Marcelo Guimarães Lima



GUSTAVE COURBET (1819-1877)

The Painter's Studio; A Real Allegory, 1855
Oil on canvas, 361 x 598 cm

Musee d'Orsay, Paris 


The original title of The Painter´s Studio by Courbet is:  'Allégorie réelle: intérieur de mon atelier, déterminant une phase de sept années de ma vie artistique'. The Studio is therefore a 'Real Allegory'. But allegory, as we know belongs to the order of the symbolic, not of the real. The designation by Courbet appears to be a contradictio in adjecto, a contradiction in terms. And yet, as a functional designation it does clarify the meaning of the scene for the viewer: it locates the subject of the painting in the painter´s life and career. 

Courbet transforms, recreates and supersedes traditional genre by fusing formal and rhetorical elements of historical painting, allegorical representation and the self portrait. Indeed The Studio is the reinvention of the self portrait as autobiography, a symbolic and yet real or realistic narrative centred in the figure of the painter. 

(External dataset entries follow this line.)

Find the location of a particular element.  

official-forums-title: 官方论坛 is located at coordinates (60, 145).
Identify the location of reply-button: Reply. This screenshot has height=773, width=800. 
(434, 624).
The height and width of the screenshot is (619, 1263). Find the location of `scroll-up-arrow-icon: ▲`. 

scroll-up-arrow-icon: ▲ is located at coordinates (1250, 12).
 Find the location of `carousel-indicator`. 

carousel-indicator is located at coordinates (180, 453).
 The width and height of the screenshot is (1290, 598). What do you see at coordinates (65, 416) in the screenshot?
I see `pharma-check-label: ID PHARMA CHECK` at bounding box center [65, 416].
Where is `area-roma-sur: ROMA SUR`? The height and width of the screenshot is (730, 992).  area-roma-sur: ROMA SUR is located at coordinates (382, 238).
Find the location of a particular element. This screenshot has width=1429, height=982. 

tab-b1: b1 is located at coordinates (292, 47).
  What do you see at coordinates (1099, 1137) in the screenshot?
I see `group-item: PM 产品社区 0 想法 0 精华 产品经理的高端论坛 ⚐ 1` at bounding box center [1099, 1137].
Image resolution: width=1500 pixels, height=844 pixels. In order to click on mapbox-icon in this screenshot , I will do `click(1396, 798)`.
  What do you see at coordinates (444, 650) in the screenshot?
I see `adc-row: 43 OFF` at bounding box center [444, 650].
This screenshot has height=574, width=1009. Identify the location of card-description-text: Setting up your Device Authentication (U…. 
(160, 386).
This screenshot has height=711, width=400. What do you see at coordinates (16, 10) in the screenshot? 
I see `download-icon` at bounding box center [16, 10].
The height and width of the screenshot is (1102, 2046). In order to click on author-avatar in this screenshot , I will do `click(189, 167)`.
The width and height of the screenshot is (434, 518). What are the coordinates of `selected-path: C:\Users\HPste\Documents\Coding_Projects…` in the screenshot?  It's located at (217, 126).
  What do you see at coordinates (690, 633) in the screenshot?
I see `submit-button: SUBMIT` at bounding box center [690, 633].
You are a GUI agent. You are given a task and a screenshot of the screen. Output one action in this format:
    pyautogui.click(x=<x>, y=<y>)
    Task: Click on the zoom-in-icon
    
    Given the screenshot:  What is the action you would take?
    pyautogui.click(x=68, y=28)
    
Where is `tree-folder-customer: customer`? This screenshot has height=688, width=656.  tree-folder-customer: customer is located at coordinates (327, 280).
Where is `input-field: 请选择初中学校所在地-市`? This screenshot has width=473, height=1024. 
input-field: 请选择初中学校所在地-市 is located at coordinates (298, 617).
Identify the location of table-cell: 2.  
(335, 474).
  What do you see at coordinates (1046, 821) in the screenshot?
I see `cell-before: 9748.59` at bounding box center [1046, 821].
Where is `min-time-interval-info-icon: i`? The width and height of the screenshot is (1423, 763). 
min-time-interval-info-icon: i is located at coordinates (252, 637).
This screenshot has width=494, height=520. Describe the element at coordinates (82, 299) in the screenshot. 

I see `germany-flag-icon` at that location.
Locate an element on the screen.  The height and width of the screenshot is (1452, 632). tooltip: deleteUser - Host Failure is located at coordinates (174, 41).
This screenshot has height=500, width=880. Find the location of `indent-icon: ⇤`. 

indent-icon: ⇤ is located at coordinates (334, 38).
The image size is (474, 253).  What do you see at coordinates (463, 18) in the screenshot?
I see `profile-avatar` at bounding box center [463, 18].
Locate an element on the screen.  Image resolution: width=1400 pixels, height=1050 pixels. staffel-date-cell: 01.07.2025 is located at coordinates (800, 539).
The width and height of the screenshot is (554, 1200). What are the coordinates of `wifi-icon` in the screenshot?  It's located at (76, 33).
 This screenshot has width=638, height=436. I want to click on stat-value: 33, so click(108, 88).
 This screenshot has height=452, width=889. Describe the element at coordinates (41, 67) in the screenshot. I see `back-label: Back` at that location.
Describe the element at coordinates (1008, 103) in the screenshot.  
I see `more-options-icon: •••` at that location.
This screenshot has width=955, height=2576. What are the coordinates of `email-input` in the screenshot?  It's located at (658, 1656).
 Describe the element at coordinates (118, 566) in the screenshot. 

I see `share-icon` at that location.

Perhaps its sole predecessor is Velazques´ Las Meninas, that also revolves around the figure of the artist. Both paintings present to the viewer, in their own specific forms and contexts, another contradiction in terms: they are "clear enigmas".

The life story of the modern artist is the subject of Courbet´s masterwork. The Studio is a place that congregates a multitude, colleagues, friends and the public, and where the real and the imaginary or symbolic come together, clarifying each other in isonomic exchanges and relations. The work of art is identified to the life work as the construction of a subjectivity.  In this case , an artistic subjectivity. By way of the artist, the subject of  The Studio is therefore Modern Art itself, the self-representation or self-elaboration of the concept of art in the changed cultural and historical context of the mid 19th century.